Ah a fun time, can tell you many tales of woe regarding the quality of FR4 over those years, early 90s and before blow out from the PTH holes was a problem and a lot of materials or processes were not as refined as they are now.....
2003 the move was well under way to better quality with some high volume Japanese companies moving to lead free before the 2006 deadline and encountering many problems along the way...
There was also a glut of 130 deg C FR4 laminates and pre-pregs around, perfectly adequate for consumer/industrial designs with leaded solder, not good for lead free process, after getting stung with processing problems and high failure rates (via cracking) around 2006 when moving fully to lead free we went to 170 deg C TG FR4 and the problems stopped.
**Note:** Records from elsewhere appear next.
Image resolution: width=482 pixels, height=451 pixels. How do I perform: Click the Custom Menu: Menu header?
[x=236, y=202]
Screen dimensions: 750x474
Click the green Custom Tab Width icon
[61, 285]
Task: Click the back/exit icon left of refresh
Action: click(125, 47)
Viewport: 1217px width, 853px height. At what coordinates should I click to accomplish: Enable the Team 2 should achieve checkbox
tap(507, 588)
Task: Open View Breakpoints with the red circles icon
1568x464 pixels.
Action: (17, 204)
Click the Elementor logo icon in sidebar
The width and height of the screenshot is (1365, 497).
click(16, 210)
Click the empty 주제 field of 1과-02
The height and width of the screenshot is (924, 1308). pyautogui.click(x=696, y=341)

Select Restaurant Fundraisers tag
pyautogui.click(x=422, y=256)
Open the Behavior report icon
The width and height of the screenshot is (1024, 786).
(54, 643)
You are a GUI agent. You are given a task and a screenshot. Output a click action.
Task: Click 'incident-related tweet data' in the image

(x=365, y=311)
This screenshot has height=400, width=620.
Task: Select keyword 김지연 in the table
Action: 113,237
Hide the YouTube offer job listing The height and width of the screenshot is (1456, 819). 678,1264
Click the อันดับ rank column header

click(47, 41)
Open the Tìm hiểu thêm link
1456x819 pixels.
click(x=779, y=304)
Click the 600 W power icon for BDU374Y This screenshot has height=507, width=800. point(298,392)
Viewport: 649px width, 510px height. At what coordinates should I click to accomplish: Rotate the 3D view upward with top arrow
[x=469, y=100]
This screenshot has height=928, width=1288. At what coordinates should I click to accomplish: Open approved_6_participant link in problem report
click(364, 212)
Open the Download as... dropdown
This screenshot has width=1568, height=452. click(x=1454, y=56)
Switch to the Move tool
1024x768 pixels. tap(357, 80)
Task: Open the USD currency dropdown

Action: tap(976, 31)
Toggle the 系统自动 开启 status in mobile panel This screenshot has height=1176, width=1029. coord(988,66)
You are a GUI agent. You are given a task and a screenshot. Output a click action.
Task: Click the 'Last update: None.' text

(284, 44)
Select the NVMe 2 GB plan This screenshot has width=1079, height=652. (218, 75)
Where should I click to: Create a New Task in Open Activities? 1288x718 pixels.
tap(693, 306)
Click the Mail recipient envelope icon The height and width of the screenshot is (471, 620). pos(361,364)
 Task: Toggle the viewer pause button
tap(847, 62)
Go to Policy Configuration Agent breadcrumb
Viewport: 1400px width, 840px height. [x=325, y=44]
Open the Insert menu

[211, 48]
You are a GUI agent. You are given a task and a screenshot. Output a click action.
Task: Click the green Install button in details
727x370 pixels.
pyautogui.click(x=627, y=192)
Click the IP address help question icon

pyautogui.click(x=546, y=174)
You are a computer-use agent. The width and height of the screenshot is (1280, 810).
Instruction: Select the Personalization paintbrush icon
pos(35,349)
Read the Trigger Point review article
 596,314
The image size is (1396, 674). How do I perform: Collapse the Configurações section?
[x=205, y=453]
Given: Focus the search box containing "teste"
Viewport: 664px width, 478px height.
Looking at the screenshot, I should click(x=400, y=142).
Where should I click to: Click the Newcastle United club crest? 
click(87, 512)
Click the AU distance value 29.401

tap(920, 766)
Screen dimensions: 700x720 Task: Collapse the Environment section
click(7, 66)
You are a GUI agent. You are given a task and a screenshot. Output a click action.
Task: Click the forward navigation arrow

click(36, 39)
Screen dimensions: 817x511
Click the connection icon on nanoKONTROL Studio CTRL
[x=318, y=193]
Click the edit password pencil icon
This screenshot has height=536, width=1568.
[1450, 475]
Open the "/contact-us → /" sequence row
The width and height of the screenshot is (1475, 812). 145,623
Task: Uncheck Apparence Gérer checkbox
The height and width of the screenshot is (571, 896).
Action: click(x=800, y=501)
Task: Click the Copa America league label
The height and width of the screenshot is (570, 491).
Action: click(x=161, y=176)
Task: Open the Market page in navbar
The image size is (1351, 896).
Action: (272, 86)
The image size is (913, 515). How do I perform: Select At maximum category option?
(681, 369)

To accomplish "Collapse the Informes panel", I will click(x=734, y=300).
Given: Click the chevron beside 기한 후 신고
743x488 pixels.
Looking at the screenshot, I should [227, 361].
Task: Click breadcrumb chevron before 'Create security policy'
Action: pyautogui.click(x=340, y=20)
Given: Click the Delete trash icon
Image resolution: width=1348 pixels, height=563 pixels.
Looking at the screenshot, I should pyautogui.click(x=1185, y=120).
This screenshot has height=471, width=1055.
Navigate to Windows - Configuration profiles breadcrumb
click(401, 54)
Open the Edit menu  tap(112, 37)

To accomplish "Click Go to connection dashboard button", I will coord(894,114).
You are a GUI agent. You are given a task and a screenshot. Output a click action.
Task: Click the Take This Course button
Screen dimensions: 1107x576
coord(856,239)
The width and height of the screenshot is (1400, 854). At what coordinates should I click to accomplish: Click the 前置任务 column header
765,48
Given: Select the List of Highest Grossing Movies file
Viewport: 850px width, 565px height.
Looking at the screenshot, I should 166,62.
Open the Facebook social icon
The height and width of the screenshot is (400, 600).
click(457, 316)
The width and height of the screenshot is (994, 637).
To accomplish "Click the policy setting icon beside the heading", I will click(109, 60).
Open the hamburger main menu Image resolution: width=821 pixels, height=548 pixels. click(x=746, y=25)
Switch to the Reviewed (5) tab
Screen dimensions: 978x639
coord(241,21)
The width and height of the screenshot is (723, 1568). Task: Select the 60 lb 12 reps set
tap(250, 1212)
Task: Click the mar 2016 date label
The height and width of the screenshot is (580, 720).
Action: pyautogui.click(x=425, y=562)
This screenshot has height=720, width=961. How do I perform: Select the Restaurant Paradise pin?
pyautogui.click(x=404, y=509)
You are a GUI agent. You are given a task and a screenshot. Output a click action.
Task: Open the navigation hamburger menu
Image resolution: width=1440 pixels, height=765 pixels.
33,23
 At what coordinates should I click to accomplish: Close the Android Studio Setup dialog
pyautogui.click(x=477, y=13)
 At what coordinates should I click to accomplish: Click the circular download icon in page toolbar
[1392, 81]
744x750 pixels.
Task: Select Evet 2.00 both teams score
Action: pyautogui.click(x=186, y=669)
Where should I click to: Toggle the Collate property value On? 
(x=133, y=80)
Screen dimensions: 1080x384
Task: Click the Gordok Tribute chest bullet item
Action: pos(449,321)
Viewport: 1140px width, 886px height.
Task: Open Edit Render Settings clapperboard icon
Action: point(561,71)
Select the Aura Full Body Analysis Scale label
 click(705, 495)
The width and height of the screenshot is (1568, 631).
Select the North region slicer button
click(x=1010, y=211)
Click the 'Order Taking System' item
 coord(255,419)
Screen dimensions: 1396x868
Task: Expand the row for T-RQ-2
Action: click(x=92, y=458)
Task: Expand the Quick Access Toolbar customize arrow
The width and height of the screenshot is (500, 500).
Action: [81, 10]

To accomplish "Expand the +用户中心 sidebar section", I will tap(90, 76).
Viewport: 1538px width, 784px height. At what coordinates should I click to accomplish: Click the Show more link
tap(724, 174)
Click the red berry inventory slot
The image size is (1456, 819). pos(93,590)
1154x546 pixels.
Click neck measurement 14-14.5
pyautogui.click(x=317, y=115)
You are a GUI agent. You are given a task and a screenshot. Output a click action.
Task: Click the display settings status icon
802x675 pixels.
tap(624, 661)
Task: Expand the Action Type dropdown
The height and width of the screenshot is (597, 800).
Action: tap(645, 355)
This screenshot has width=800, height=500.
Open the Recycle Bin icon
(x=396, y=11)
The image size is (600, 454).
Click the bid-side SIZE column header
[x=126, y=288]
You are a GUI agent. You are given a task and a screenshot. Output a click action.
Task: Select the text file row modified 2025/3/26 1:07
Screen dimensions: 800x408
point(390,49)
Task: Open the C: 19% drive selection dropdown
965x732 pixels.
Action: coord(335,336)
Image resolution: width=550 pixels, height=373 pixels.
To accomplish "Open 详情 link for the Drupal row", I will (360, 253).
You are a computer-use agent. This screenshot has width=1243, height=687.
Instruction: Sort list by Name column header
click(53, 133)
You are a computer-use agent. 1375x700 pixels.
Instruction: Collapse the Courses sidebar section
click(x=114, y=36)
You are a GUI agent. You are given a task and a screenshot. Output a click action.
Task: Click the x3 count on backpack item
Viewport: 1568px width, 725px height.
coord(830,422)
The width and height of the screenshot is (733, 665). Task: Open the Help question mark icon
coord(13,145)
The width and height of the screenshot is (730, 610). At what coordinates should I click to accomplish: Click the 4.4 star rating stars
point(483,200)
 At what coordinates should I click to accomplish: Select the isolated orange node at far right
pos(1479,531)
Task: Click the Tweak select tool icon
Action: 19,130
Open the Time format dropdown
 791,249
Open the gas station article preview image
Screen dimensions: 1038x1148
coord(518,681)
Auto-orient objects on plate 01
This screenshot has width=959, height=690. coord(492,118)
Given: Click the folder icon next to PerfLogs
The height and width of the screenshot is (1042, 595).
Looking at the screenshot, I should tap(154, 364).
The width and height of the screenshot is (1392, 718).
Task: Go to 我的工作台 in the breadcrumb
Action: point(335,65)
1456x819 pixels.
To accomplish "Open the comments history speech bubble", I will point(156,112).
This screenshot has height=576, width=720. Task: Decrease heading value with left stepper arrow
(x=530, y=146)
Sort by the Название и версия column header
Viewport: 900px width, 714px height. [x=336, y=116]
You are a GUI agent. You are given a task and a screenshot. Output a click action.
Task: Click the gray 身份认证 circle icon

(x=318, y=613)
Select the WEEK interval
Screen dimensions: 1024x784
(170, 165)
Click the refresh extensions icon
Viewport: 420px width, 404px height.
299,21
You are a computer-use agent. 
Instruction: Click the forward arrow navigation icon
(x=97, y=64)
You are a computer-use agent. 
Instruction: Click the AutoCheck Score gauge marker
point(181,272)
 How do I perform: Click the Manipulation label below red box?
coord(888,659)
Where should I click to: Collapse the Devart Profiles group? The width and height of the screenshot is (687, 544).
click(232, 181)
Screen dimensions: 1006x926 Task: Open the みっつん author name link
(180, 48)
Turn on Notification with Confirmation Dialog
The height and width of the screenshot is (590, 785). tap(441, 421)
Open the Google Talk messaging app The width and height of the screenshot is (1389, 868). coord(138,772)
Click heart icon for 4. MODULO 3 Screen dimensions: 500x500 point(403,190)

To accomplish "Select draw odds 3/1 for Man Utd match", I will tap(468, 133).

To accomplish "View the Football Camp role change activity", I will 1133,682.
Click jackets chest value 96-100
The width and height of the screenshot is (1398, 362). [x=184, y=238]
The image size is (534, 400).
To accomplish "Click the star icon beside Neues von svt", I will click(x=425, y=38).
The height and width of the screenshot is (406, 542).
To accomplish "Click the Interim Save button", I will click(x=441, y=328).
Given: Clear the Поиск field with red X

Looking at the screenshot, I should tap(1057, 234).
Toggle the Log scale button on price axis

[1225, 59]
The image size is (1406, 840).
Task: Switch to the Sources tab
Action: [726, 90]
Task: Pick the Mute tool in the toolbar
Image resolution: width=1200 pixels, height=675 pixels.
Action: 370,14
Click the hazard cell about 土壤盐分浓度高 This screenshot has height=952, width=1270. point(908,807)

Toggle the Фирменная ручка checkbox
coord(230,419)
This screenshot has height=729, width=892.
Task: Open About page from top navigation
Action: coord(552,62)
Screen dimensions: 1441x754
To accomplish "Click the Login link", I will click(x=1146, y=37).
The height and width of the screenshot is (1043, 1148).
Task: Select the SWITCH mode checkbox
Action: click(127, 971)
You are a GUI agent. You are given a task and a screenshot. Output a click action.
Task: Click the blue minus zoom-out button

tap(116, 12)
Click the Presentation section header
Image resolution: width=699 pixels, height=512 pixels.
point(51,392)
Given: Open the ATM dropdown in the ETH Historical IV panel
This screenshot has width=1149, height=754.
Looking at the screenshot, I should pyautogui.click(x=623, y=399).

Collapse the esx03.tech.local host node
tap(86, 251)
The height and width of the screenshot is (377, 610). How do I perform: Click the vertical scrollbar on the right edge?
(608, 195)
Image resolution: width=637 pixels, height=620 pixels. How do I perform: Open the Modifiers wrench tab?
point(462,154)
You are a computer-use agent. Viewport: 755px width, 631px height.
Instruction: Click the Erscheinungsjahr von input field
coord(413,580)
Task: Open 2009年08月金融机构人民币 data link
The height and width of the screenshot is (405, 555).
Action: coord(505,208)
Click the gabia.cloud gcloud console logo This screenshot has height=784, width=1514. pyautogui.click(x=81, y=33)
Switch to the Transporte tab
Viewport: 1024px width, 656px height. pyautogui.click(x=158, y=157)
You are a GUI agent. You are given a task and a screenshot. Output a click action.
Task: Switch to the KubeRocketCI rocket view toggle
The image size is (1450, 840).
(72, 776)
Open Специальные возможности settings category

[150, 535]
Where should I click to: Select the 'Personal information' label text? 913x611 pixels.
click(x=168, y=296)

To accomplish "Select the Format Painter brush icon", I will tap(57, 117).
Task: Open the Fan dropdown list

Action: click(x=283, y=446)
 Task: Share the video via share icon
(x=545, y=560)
Materials then though are not relevant now, both they and the processes used have developed and improved greatly.....
 
And what speed is the CPU working OUTSIDE the chip?

At DDR3 bus speeds.....DDR5 on the graphics card possibly:D
FR4 is not the limit here distance is... SOC that's why that's coming along.
DDR memory appears on many designs these days, so most complex FPGA design are considered high speed (digital not RF) and require some impedance control... and skew control on all the memory lines that's why you get those pretty squiggles on your PC motherboard.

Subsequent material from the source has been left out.